Many thanks for the feedback.

Hope you get a few killer shots on your trip - film or digital... either is worth the time and effort.



Thank you for this article about dr5.  Dave Wood is a great guy and has developed a process that delivers stunning B&W chromes.  I don't even bother with sending my B&W's to anyone but Dave.  I have sent him HIE, TechPan, HP5, FP4, Plus-X, Tri-X, and SFX.  I just can't emphasis enough just how amazing these images look.  The tonal range is amazing.  And one thing I can vouch for is the consistency of dr5.  I have been a customer for 10 years and dr5 is nothing, if not consistent.  That is something I really appreciate.

Within the past two months I've sent Dave TechPan (I still have 30+ rolls in the freezer) and some Tri-X and was very pleased with the results. The subjects ranged from portraits to architecture and all were rendered with a high level of detail and wide tonal ranges.  As you said in the article follow Dave's recommendations for film ISO's.  I can also say that I don't own a film scanner so I use dr5's scanning service which is excellent.  

I recommend to every B&W film shooter to send dr5 a roll.  It is a treat you will be very happy with.  Those FP4 and HP5 images published in this article are beautiful.  FP4 and HP5 work very well in the dr5 process.

Thanks for the positive feedback and kudos - it's much appreciated.


I have shot a lot of film in black and white, but when color came out and was affordable all of my further efforts were in Color. Have digital cameras now and while most of them would have a sepia option, have never opted for that. B &  W reminded me of early last century. I did enjoy using B & W but I guess it is better accepted by B & W affectionados.

For some it's color while others prefer monochrome.

Me? I like them both and have no problem shifting between the two based on the image I see in the finder.

Thanks for the feedback!


 Hi, my name is Dave Wilson. I often shoot stereo with a home made twinrig, two Nikon N2000s with Nikon 24-120 AFD lenses. I took some some Night shots at a Railroad night photo shoot at Steamtown on Ilford Delta100 processed by dr5. The  results were awesome, kind of like O. Winston Link in stereo. The tonality range of dr5 processing  works well with black subjects like steam locomotives. Also works well for architectural subjects.

Dave -

The steroe train pix sound amazing.

I just wish I didn't have to wait a week-plus to see my results, but then again, that's half the fun of it.

Thanks for chiming in!


Are any of your photos available for viewing?  

Nice images. When were they taken? I was at Sandy Hook at took pictures at this fort (color slides, not black and white), one week before Superstorm Sandy (the weekend was when lighthouses up and down the New Jersey coast were open to the publlic). Haven't been there since. I wish I had gone down to nearby Sea Bright and got some shots of Donovan's Reef, a beach side bar that was destroyed but reopened this past summer.

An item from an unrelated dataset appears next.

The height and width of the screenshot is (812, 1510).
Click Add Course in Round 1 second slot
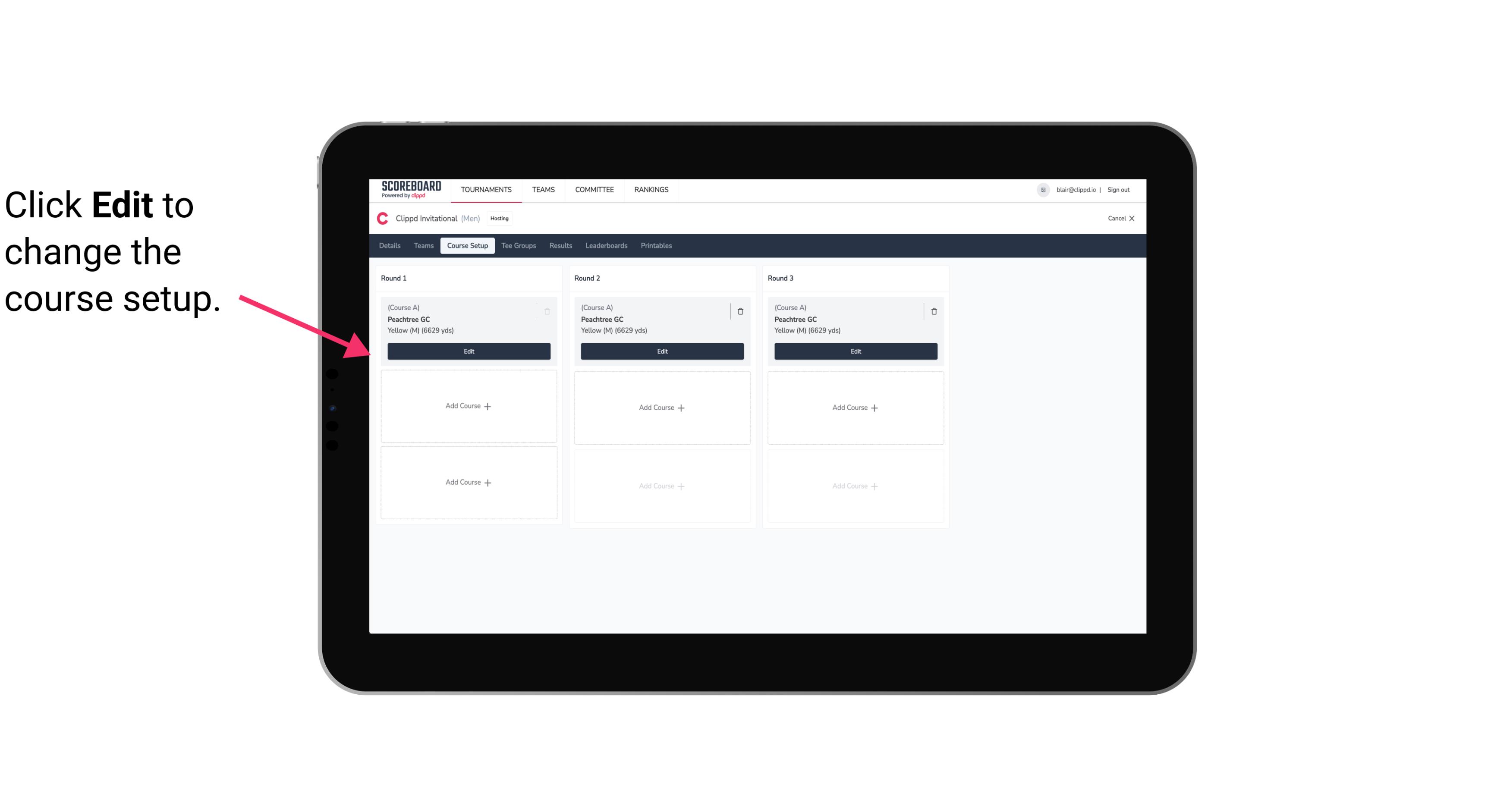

Again, I love the images. Thanks for posting. 

Hey Kenneth,

These pix were captured back in July. I often bike through Sandy Hook and I had been wanting to shoot among the ruins for some time.

This project was perfect!

And thanks for the kudos.


I enjoyed your article concerning B&W transparencies. All the B&W film I purchase is processed as a slide.  FYI, Dave Wood also developes older film including Kodak HIE.  This image, although taken a few years ago, was developed by Dave.  It is from the same venue discussed in the article, Sandy Point.

Hey Barry - thanks for the feedback.

I'm only sorry it took me so long to find out about dr5...

- AW

I've shot 100's of rolls of film processed by dr5 over the years. Favourite film dr5 reversed is Delta 100, perfect for landscape photography in Scotland where I live. I meter and use this in the same way as landscape photographers use chrome film like Velvia - I use ND Grads on skies etc. This film is amazing, lots of image latitude and keeps detail in the blacks and whites. DR5 processing is tremendous - scrupulously clean - I've never had a poorly processed or damaged roll over 100's.

Like I said, just so sorry it took me so long to get on board!